[Math] Coefficients from Stone–Weierstrass versus Fourier transform

fourier analysis

Usually one shows the density of the functions $\sin(kx)$ in $L^2([0,1])$ using the Fourier transform. This in fact comes from the Stone-Weierstrass theorem however and then uses the density of continuous functions in $L^2([0,1])$.

However, the Stone–Weirstrass theorem can be used to show, for example, that the functions $e^{ikx}$ are dense in $C([0,1])$ and hence dense in $L^1([0,1])$ as well. So we obtain (not-necessarily-unique) coefficients $c_k$ such that $f_k(x) =c_ke^{ikx}$ converge to any given $f \in L^1([0,1])$. How should I think about these coefficients? How do they relate to the Fourier series of $f$ (with basis $e^{ikx})$?

Best Answer

Just a comment if you choose coefficients $c_{k,n}$ such that $$ \lim_{n\to\infty} \left(\sum_{k=-n}^{n} c_{k,n} e^{2\pi i n x}\right) \to f (x) $$ in some sense, e.g. $L^1$, then these are not unique. It is even known that the obvious choice $c_{k,n} = \hat{f}(k) = \int e^{-2\pi i n x} f(x) dx$ is not the best. It's much better to choose $$ c_{k,n} = \left(1 - \frac{|k|}{n}\right) \hat{f}(k). $$ Then one Cesaro sums the Fourier series, and this is known to converge.

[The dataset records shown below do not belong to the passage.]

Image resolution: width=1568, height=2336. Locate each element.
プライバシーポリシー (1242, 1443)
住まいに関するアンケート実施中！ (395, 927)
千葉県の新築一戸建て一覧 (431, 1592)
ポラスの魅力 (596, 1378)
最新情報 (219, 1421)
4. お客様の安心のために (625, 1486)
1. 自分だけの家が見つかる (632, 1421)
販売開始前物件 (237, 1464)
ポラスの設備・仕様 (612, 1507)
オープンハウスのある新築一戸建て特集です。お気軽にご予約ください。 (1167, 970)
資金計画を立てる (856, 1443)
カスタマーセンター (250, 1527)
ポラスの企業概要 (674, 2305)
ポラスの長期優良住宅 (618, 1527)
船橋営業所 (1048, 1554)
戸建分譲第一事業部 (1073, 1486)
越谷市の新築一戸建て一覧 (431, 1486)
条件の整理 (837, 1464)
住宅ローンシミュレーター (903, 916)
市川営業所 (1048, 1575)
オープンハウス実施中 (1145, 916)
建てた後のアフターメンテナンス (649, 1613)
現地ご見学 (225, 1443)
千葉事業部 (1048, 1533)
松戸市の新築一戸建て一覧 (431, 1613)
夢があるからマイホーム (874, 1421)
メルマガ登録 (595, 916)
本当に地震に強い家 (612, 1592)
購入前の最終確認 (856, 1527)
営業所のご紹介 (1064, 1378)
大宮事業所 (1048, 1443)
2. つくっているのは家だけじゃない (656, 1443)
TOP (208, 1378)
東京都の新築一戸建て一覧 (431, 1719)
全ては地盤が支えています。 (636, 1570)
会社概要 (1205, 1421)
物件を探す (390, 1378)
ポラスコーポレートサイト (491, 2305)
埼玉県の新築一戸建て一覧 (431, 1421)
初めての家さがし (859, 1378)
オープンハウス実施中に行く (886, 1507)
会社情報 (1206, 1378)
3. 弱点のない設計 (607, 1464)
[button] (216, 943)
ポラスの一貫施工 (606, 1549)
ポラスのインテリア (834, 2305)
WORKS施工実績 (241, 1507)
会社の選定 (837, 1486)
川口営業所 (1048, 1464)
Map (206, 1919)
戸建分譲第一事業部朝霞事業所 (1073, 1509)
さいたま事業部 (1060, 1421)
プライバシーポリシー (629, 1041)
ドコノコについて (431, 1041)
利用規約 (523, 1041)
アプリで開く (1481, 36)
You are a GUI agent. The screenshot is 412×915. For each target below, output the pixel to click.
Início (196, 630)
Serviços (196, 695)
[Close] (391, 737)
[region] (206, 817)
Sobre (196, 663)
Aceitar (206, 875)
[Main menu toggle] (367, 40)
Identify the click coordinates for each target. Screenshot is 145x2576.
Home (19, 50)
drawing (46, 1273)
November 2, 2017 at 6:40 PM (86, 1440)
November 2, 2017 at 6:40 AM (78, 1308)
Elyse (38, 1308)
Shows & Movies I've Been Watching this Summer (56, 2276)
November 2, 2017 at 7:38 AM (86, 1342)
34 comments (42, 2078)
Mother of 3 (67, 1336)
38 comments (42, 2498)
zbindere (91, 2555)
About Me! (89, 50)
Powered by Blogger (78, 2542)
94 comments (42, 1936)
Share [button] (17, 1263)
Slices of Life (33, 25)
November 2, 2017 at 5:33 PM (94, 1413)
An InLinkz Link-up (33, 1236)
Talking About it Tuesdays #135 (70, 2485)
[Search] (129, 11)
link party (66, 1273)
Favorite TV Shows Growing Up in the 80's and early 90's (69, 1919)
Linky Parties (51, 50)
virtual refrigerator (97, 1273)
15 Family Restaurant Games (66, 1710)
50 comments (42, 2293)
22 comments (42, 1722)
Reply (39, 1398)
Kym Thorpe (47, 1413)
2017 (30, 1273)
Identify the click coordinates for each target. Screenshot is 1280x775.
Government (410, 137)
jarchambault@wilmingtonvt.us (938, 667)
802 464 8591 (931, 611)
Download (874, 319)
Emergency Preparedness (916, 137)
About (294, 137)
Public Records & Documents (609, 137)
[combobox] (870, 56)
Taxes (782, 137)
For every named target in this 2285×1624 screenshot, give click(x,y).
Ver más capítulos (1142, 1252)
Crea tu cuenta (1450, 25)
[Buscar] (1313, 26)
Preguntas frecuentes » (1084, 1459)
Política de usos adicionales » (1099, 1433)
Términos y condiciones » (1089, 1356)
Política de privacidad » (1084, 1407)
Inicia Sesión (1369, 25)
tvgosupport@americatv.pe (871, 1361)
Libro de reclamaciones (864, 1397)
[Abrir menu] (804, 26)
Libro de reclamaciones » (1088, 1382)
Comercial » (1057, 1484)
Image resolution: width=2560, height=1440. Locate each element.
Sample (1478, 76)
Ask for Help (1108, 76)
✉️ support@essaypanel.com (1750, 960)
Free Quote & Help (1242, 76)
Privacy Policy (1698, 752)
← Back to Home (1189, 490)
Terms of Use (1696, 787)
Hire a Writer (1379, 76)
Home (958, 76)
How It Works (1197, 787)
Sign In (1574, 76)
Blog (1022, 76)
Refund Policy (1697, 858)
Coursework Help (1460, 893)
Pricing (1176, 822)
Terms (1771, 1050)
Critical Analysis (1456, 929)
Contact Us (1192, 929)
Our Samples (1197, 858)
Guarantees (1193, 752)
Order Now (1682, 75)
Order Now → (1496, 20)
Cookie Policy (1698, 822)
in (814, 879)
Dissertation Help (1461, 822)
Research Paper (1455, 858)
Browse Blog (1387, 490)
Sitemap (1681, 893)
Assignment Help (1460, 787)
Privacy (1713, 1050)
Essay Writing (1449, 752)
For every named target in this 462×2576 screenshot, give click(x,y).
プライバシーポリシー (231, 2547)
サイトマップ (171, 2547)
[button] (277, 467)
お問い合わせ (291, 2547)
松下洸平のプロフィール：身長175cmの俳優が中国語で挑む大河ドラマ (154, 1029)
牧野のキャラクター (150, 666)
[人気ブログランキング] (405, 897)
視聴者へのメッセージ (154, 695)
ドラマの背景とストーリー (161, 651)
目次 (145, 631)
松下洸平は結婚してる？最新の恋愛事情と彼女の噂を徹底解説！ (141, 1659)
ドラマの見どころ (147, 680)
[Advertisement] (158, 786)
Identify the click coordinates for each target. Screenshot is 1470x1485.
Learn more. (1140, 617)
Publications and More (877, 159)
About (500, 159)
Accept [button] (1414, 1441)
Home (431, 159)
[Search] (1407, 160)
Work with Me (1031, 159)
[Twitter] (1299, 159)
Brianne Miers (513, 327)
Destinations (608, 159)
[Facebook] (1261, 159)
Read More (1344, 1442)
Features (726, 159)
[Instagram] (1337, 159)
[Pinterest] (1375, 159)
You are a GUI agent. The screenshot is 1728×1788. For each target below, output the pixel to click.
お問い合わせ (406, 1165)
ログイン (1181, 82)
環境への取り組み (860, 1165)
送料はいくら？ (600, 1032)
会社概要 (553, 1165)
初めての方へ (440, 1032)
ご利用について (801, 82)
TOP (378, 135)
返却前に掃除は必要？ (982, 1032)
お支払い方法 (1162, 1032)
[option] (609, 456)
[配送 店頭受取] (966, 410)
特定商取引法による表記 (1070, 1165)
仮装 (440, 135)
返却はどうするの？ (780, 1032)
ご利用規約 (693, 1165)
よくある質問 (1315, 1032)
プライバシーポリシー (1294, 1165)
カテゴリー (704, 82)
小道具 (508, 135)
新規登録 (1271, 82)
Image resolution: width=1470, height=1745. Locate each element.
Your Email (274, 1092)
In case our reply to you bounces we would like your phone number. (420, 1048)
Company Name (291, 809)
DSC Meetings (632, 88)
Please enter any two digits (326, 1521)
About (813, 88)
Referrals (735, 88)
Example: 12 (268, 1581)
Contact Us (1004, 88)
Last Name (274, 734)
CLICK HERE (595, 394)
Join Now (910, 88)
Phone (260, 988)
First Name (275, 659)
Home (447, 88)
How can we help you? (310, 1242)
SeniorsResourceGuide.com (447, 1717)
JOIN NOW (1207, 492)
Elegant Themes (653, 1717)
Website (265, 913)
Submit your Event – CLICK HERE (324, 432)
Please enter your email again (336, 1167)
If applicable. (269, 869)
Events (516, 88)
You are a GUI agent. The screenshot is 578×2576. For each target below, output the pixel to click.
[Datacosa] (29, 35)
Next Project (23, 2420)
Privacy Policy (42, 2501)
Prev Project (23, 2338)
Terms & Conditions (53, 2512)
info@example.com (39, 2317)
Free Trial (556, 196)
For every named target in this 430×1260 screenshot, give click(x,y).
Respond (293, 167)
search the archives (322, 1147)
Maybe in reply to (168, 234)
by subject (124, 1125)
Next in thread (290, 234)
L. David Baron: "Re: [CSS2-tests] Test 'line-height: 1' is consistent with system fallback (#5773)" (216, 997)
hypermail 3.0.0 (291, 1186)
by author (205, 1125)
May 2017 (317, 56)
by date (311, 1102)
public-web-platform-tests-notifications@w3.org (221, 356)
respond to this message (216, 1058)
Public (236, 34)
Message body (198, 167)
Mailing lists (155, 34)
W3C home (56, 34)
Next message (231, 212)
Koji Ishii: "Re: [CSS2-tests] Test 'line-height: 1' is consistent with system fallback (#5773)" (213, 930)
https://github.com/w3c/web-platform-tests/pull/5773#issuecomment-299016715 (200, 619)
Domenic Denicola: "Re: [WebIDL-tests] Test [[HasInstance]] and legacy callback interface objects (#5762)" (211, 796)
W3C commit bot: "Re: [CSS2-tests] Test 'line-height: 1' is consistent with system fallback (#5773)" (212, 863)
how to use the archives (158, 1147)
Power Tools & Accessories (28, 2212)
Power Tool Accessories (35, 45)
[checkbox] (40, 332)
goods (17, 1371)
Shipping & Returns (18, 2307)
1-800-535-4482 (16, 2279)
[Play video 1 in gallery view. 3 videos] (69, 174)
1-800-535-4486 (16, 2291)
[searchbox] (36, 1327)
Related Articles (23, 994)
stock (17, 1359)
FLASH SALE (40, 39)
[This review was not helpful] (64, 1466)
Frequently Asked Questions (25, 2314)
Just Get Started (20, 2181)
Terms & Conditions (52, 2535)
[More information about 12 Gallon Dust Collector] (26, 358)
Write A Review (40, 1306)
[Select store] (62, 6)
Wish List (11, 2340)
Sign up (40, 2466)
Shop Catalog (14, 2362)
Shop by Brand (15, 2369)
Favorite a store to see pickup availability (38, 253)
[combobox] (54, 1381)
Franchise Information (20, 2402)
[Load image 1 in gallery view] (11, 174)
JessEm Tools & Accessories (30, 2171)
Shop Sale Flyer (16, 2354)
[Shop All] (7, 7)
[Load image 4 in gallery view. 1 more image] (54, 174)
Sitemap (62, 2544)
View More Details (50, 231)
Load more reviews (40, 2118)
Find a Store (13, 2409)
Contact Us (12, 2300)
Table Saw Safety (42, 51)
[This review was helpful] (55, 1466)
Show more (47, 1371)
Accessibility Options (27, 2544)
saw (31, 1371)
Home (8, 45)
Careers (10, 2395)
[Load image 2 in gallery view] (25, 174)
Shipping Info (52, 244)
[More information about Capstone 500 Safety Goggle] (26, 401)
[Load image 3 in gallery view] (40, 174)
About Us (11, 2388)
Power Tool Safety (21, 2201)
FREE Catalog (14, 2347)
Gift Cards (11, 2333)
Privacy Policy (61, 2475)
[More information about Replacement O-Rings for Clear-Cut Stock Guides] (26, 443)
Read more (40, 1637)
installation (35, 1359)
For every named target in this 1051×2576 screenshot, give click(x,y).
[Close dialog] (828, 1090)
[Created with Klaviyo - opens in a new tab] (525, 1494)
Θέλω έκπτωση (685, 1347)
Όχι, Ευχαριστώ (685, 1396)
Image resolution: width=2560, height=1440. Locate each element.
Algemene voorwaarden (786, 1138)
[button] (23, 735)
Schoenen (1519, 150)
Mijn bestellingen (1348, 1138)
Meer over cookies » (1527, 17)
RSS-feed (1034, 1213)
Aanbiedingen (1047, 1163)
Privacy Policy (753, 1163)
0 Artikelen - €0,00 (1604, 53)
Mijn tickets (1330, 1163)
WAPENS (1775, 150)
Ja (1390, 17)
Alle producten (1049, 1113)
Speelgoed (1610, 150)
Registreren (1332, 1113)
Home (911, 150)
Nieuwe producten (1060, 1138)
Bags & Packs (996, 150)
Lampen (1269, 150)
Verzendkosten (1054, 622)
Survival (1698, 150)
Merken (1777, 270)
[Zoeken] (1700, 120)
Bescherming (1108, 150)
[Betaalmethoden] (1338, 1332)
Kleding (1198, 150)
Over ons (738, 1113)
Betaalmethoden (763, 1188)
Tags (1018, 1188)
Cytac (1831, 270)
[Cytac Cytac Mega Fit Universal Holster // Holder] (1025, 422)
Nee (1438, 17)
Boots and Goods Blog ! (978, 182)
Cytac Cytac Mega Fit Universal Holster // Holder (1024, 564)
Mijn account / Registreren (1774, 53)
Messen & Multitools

As pointed out by Zen Harper below, I should mention that with the choice $c_{k,n} = \hat{f}(k)$ for $-n \leq k \leq n$, the Fourier series of a $L^1$ function must not converge. In fact it can diverge almost-everywhere.

Having said these things, the obvious advantage of this is, that everything is explicit and does not rely on any abstract hocus pocus.

I realized one more thing: Consider the case $f \in L^2$. Then the choice $c_{k,n} = \hat{f}(k)$ for $-n \leq k \leq n$ is optimal. This follows from easy Hilbert space theory!